The American institution most associated with anti-Semitism today is American academia. On the nation’s campuses, dominated by the Left, faculties have widely joined in the bigoted demonization of Israel and its American supporters, have backed the BDS movement and have penalized Jewish students and others who seek to defend Israel. College and university administrators, while typically resisting cooperation in boycotts, have also typically done little to counter campus anti-Israel and anti-Jewish bigotry. The actors in this institutional anti-Semitism are overwhelmingly Democrat supporters, and the Party, once more prioritizing propitiating supporters over challenging anti-Semitism in its midst, has been essentially silent on the bigotry of the campuses. And once more there has been very little American Jewish pushback.

The ethos of the campuses, and the lack of Democrat response, is a threat to American Jews in other ways as well.
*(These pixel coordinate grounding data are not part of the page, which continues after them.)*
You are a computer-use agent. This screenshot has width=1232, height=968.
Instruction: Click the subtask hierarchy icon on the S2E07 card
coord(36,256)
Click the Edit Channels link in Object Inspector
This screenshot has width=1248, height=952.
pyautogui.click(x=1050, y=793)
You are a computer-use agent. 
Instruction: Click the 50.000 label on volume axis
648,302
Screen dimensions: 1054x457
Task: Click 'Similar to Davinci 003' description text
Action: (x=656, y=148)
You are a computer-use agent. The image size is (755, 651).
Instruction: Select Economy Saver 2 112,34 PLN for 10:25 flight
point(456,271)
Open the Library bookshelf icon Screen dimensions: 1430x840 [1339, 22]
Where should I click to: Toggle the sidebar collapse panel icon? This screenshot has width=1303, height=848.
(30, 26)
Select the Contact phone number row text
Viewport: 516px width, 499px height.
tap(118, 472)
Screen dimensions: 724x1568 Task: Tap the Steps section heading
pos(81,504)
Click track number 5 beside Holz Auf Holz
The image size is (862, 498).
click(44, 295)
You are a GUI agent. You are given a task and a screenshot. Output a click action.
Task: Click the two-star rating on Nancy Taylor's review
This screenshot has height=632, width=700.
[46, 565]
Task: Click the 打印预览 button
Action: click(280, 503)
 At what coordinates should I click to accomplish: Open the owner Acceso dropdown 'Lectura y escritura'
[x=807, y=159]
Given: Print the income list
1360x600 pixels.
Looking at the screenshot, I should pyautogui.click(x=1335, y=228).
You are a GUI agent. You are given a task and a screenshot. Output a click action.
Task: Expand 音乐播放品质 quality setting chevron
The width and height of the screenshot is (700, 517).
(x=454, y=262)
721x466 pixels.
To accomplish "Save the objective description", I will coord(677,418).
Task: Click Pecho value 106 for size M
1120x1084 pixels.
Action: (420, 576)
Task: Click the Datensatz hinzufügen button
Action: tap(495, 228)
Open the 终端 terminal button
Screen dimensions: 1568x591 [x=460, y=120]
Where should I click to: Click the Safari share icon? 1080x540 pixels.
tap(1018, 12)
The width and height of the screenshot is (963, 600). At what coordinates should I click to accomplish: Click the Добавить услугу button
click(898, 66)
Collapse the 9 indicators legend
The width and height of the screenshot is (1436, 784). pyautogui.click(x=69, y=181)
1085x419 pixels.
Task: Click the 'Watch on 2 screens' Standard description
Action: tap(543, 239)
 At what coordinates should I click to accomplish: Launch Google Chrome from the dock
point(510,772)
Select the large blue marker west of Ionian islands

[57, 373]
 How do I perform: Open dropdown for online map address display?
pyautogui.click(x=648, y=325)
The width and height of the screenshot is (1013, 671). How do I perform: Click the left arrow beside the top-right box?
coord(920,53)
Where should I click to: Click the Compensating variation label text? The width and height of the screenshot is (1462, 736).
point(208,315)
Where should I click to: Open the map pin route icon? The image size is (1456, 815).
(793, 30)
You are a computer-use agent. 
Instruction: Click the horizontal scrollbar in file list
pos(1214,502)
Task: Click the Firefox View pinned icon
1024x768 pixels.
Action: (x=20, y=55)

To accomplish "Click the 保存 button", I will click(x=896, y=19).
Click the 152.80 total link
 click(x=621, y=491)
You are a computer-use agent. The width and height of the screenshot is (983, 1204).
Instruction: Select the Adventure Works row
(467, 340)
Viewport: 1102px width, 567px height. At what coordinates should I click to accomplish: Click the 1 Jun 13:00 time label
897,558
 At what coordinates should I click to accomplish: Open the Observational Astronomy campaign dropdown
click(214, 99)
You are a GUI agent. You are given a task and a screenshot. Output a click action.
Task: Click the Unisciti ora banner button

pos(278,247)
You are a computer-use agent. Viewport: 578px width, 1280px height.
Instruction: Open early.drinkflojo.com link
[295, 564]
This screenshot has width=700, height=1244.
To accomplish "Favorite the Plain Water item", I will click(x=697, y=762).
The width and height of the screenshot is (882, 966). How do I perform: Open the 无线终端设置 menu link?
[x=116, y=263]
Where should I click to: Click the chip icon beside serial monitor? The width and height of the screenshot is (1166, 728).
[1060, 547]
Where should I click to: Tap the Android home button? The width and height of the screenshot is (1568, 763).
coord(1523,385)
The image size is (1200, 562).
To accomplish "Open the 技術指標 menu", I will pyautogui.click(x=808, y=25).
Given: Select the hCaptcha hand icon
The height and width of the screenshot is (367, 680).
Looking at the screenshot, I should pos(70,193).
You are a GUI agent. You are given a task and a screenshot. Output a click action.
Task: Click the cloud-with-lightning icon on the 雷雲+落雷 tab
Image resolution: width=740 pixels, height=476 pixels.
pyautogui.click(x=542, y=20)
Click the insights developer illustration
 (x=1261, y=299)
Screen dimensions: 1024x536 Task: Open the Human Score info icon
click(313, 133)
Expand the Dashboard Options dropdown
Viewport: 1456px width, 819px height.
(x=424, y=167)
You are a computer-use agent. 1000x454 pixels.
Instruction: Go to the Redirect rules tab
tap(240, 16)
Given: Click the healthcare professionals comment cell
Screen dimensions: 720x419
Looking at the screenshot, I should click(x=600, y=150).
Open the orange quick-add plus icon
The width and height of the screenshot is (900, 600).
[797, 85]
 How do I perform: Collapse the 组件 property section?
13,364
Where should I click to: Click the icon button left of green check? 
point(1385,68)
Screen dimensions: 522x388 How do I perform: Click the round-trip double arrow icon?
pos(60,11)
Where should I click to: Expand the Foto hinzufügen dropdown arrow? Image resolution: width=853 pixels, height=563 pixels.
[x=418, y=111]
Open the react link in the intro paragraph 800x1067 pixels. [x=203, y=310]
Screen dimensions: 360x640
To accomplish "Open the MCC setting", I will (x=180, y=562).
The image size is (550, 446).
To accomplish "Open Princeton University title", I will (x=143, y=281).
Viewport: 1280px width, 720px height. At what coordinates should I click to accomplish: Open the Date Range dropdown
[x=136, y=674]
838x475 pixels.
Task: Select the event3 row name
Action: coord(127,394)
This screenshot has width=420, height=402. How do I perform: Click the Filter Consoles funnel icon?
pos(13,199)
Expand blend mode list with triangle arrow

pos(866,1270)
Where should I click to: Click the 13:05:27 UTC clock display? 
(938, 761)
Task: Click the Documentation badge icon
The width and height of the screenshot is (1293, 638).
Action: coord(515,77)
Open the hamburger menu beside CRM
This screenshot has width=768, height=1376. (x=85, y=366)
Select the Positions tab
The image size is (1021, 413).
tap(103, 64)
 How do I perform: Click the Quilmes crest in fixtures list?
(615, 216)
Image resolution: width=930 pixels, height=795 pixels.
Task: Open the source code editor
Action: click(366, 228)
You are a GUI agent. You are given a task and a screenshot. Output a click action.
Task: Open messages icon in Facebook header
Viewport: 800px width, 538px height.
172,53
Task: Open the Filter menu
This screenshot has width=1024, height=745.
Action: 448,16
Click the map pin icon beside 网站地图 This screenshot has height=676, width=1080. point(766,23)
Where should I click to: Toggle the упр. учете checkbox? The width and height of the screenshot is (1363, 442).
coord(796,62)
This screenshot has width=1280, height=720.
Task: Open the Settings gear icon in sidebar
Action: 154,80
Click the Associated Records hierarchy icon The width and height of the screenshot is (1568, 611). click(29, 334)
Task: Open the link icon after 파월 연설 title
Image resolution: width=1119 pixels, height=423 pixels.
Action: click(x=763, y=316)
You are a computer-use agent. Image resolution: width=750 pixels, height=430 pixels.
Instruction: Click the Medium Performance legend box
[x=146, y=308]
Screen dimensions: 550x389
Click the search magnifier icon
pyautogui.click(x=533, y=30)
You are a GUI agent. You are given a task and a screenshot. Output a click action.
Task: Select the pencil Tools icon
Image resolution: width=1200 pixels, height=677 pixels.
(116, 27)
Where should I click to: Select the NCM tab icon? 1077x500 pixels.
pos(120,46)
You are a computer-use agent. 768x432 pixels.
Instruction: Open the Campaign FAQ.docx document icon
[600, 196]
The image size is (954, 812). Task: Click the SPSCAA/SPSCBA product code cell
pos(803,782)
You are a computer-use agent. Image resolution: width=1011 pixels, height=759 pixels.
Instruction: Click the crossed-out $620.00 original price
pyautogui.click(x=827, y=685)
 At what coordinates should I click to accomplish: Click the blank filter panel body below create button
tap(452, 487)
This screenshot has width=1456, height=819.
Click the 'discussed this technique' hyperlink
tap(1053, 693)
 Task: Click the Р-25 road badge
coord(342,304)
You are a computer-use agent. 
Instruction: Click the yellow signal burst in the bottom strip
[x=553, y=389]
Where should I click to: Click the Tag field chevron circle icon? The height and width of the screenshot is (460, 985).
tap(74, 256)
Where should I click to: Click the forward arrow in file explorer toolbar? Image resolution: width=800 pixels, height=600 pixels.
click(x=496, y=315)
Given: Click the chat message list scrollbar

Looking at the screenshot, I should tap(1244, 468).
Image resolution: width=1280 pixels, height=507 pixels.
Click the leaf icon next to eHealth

Basic American principles, principles that have figured prominently in making the Jewish experience in America so much more benign overall than the Jewish experience elsewhere, have in recent years come under attack. That attack has been primarily from the Left, starting again largely on the campuses. What is more fundamental to American Jewish well-being than the First Amendment and freedom of speech, or than the principal embodied in Martin Luther King’s vision of a more fully realized adherence to judging people by the content of their character rather than the color of their skin? Yet both are under incessant attack in the leftist-dominated academy, where a supposed “right” to protection from distressing ideas trumps freedom of speech and where group identity trumps individual identity. (Martin Luther King would likely be harassed and pushed off campuses today for his ideas just as pro-Israel speakers are.) And this illiberal ideology is spreading from our colleges and universities to other bastions of the Left. Yet the Democrat Party has responded virtually not at all to this challenge to basic freedoms and basic principles coming overwhelmingly from its supporters. And Jews have done essentially nothing to call the Party to account.

There is little evidence to suggest that the great majority of either African Americans or Jews is prepared to reassess its longstanding blind loyalty to the Democrat Party. The ongoing refusal to do so in the face of inimical Democrat policies will likely exact an ever-increasing price from both groups.

Kenneth Levin is a psychiatrist and historian and author of The Oslo Syndrome: Delusions of a People under Siege.”